The PoC basically tests that if you create a websocket request that results in non-101 response the socket is closed by the server. That is a side effect of the fix. The way the proxy code works is that on presence of the Upgrade header it first hijacks the HTTP request and dials the target. It then starts a copy loop but reads the first bytes into a http.Response. If the response is not 101 it will exit.
The a side effect is that it just so happens to be that because the connection is hijacked the golang server will not reuse the TCP connection and will close it. But according to the HTTP spec that TCP connection is still valid for reuse so the server does not have to actually close the connection (but it happens to). Where this PoC could fall apart is if you are running kube-apiserver behind a particularly pedantic LB (ALB might apply here). Most LBs will not reuse any TCP connection that had an Upgrade header in it, but if they are smart and read the response they can if it didn't result in a 101. From that perspective a load balancer (or reverse proxy) is not obligated to close the TCP connection to the client.
To fully test the vulnerability you need to find a pod you can exec to and another pod on the same node you are not authorized to exec to. First send a malformed pod exec and get the open socket. Then send another request using the kubelet API to exec to a pod you are not authorized for. Then see if you get a valid response (which I believe is a callback URL for the actually tty stream).
The PoC is still basically valid because it could just give you a false negative that you are vulnerable (not a false positive all is swell).
I did briefly consider this when originally throwing together the PoC. It seemed reasonable at the time to test for the behaviour of the kubernetes apiserver as implemented, not how it could theoretically behave if implemented differently. In the ALB/L7 type use case, I'm not sure a reliable PoC can ever exist, because even if you do successfully exploit it, the second request can be load balanced elsewhere.
Also, I don't believe you would necessarily need a separate pod, the PoC could work by using different endpoints, such as exec vs logs, or even better, try and hit a non pod related API endpoint within kubelet. Unfortunately I tried to get the PoC working quickly, and didn't have a chance to revisit this today to see if it can be enhanced.
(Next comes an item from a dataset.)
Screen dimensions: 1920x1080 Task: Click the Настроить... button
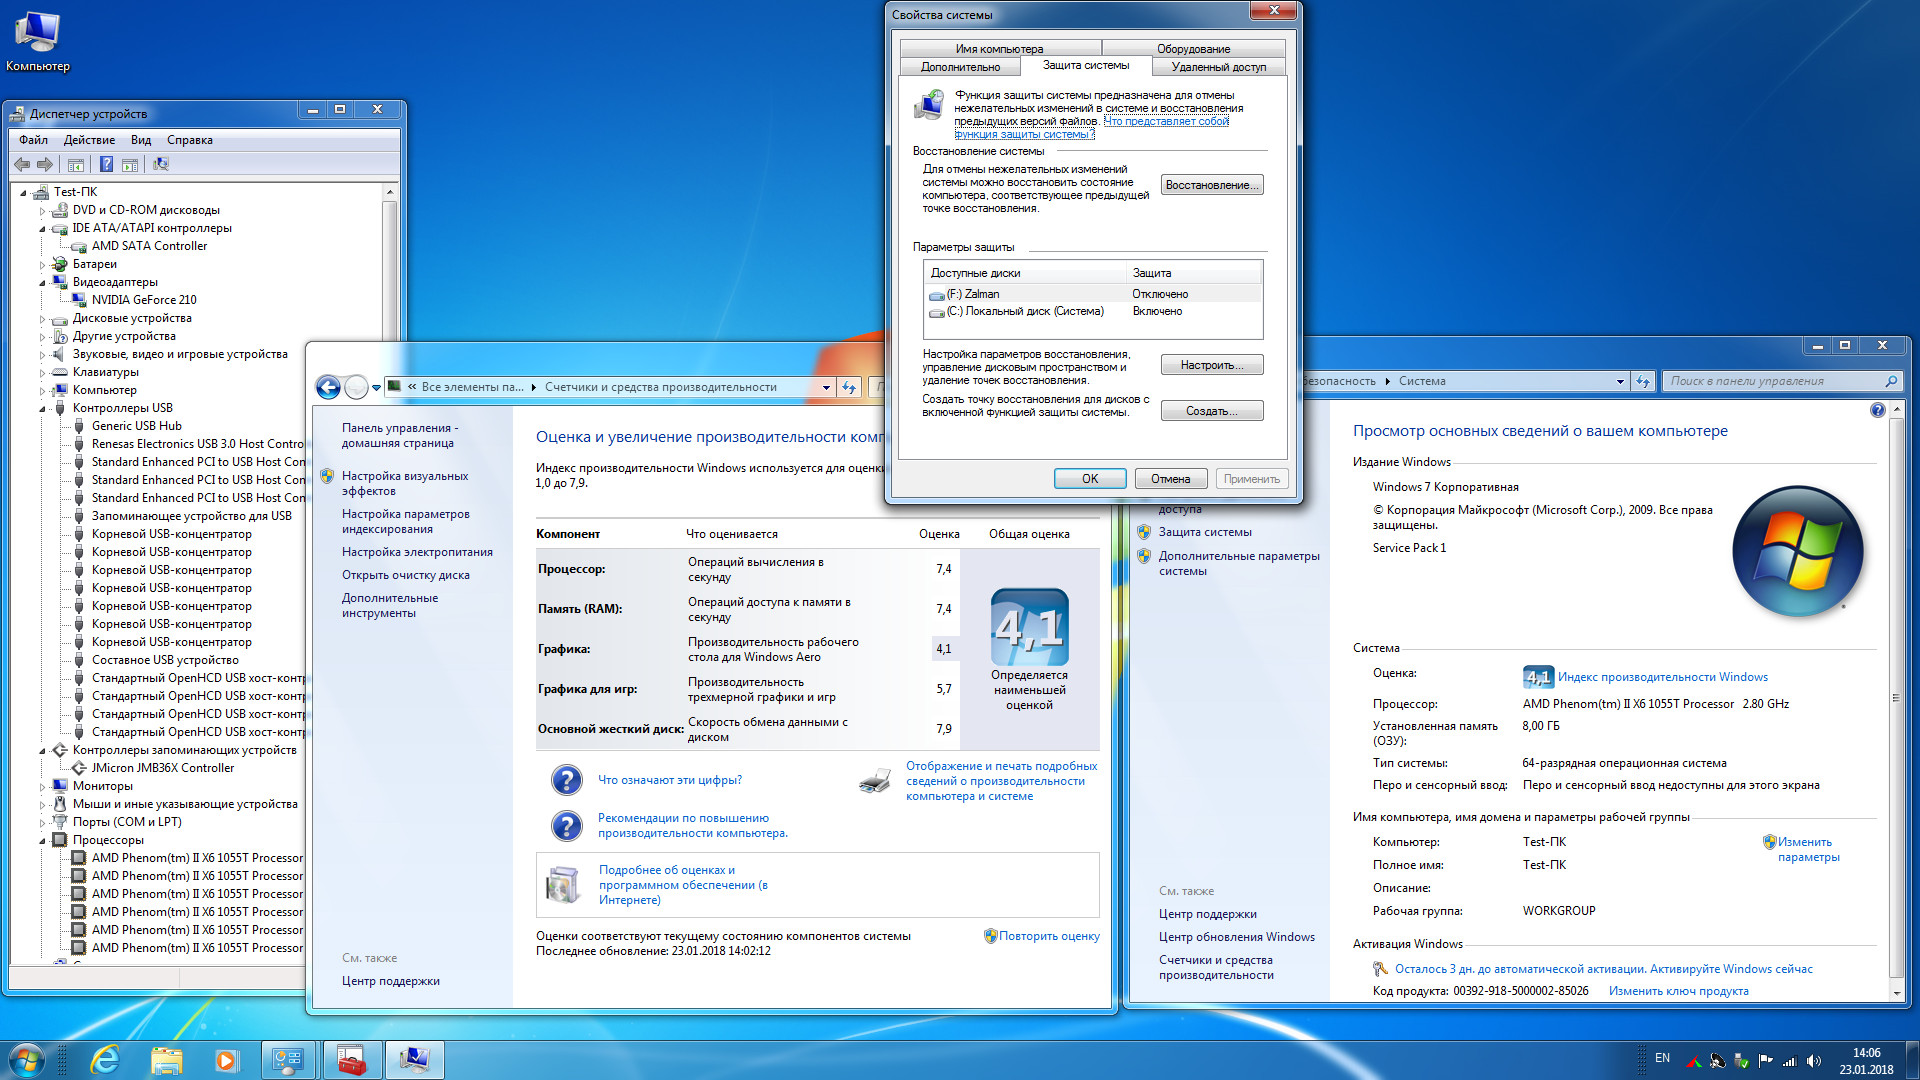(1211, 365)
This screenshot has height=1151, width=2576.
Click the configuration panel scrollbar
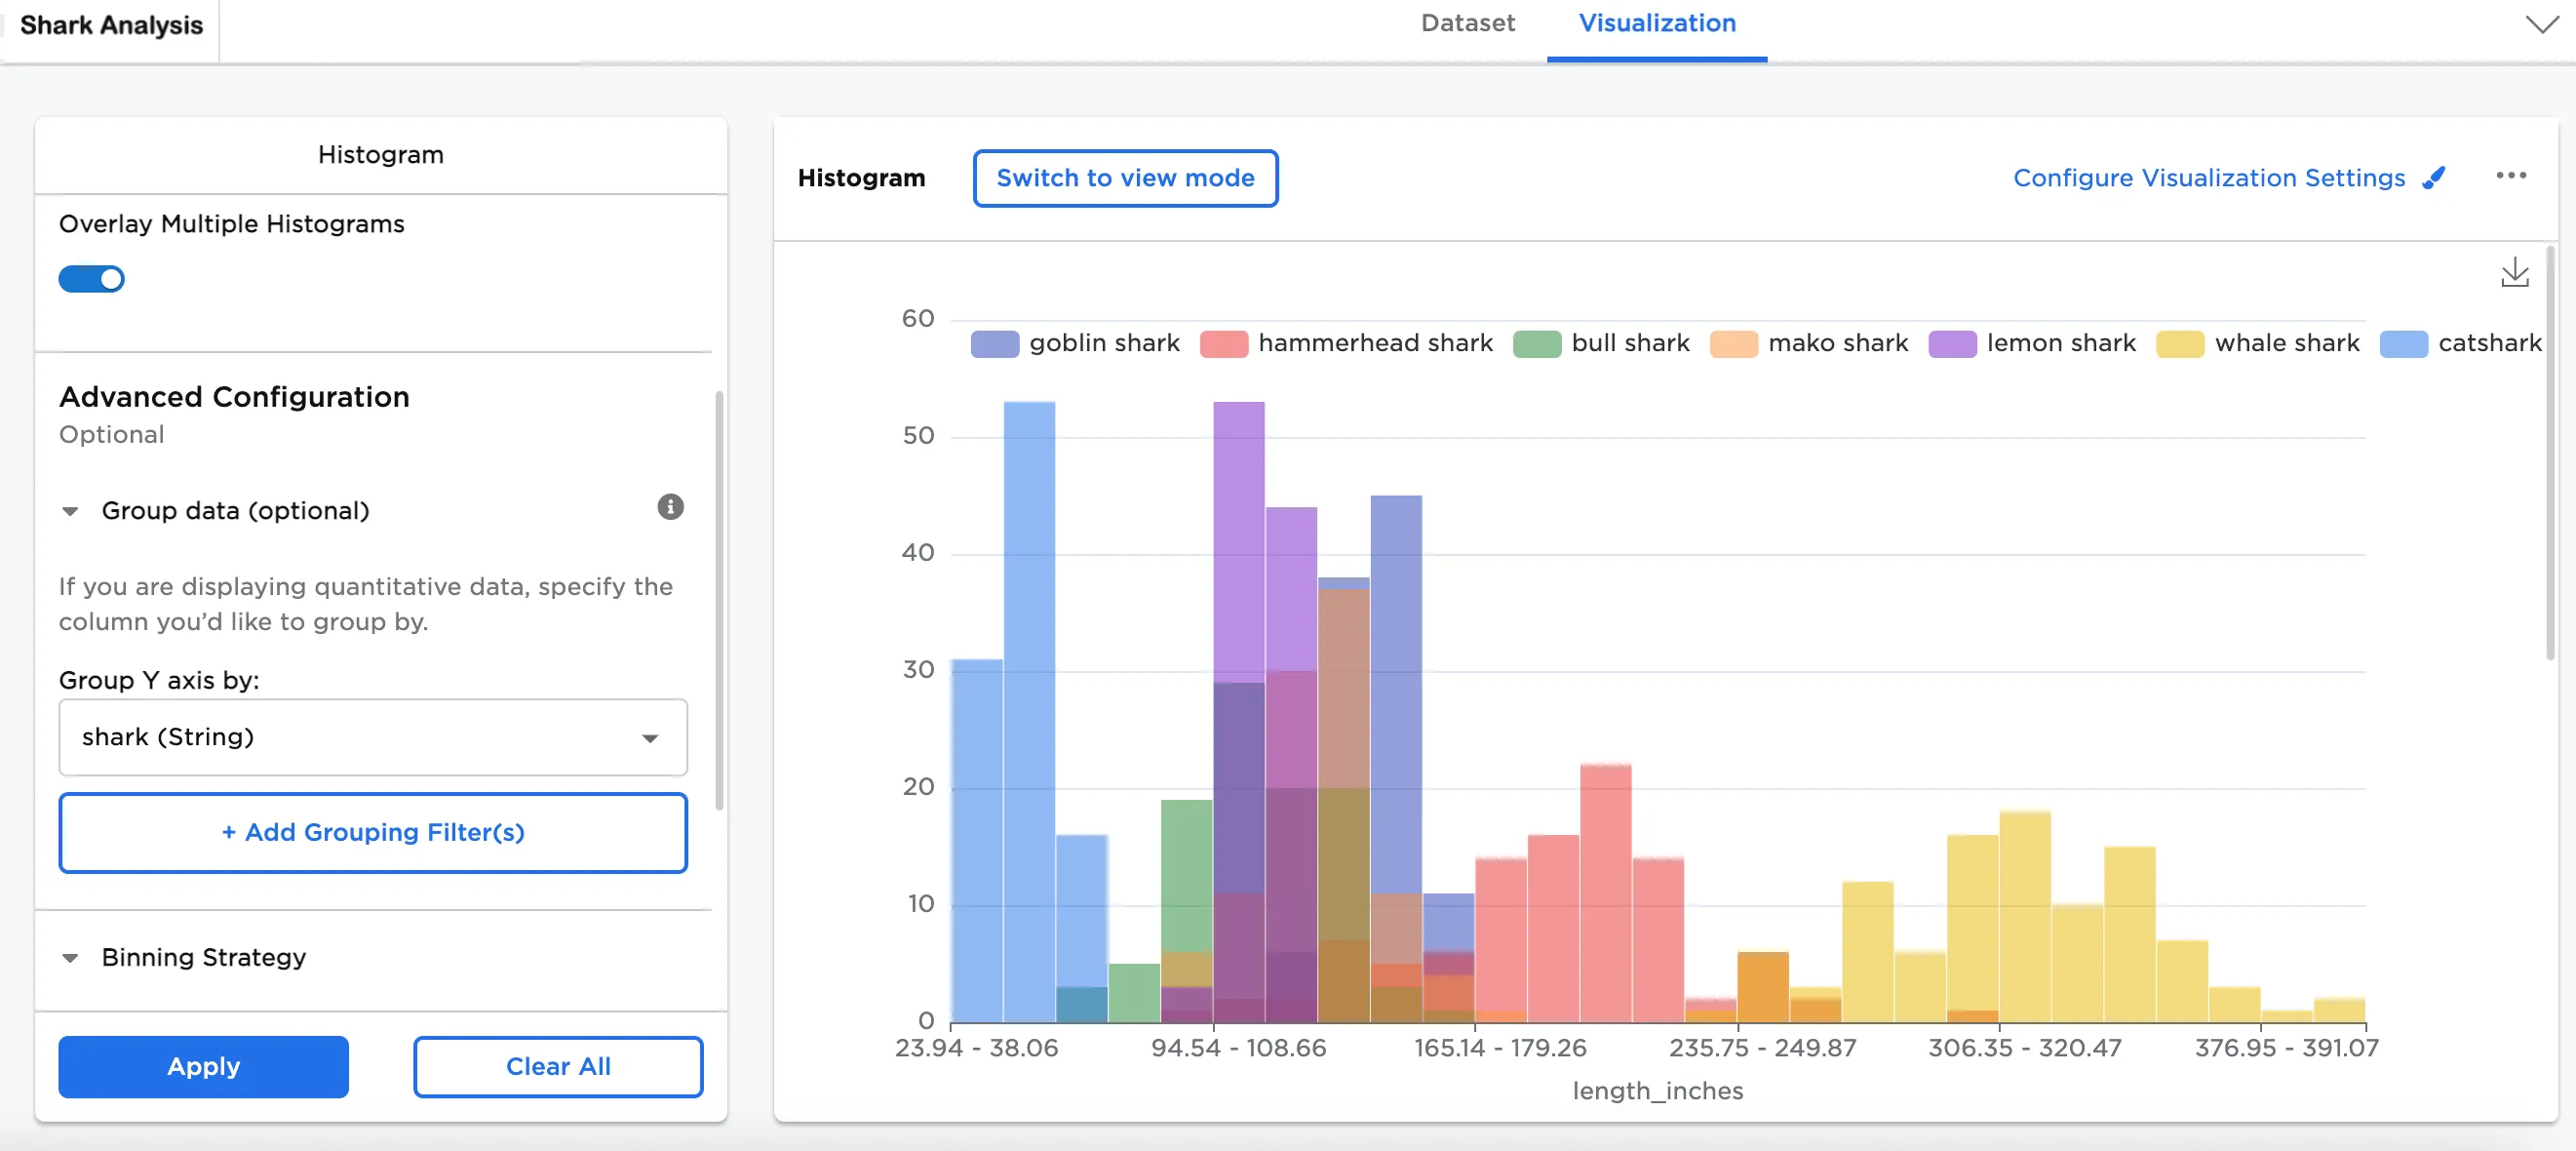pyautogui.click(x=719, y=600)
If you're an operator still in the muck or need a quick way to test, check out our vuln PoC: https://github.com/gravitational/cve-2018-1002105
There's no such thing as an HTTP/2 websocket. Websockets are a purely HTTP/1.1 concept, and they're only HTTP/1.1 until the moment that the `Upgrade` happens, at which point the TCP socket gets hijacked.
I'm confused as to why HTTP/2 is mentioned. I guess they just mean a normal websocket?
Also, my heart goes out to the [big company] engineering manager asking in the GitHub thread if 1.7.x clusters are affected.
I personally found this issue and highly doubt anybody previously exploited it. This bug was discovered from the perspective of a functional bug and only later realized it had a security impact. So it wasn't like somebody was first hacked, and also a security researcher didn't find it either. Basically this issue is very nuanced and I don't think many would be looking for it (although people will now).
Although plenty of people are saying the sky is failing, this is mostly a privileged escalation issue which means you first need valid access to do something harmful. So it's not a fabulous attack vector because hard multitenant clusters are extremely rare. Searching for anonymous auth on kubelets is a better use of your time.
The project's Product Security Team adhered to the timeline indicated in the project's security release process: https://github.com/kubernetes/sig-release/blob/master/securi...
tl;dr a fix is (edit: optionally) sent out to a private distributors list under embargo within 2 weeks of disclosure, and public disclosure (with new releases) happens within 3 weeks of disclosure (with some discretion for timing to make sure it's not buried in a weekend or off-hours)
I can't speak to who knew about it when outside of the project, but I know the project acted expediently once the vulnerability was disclosed.
(Also, aside, props to everyone that got this rolled out so fast at the major providers.)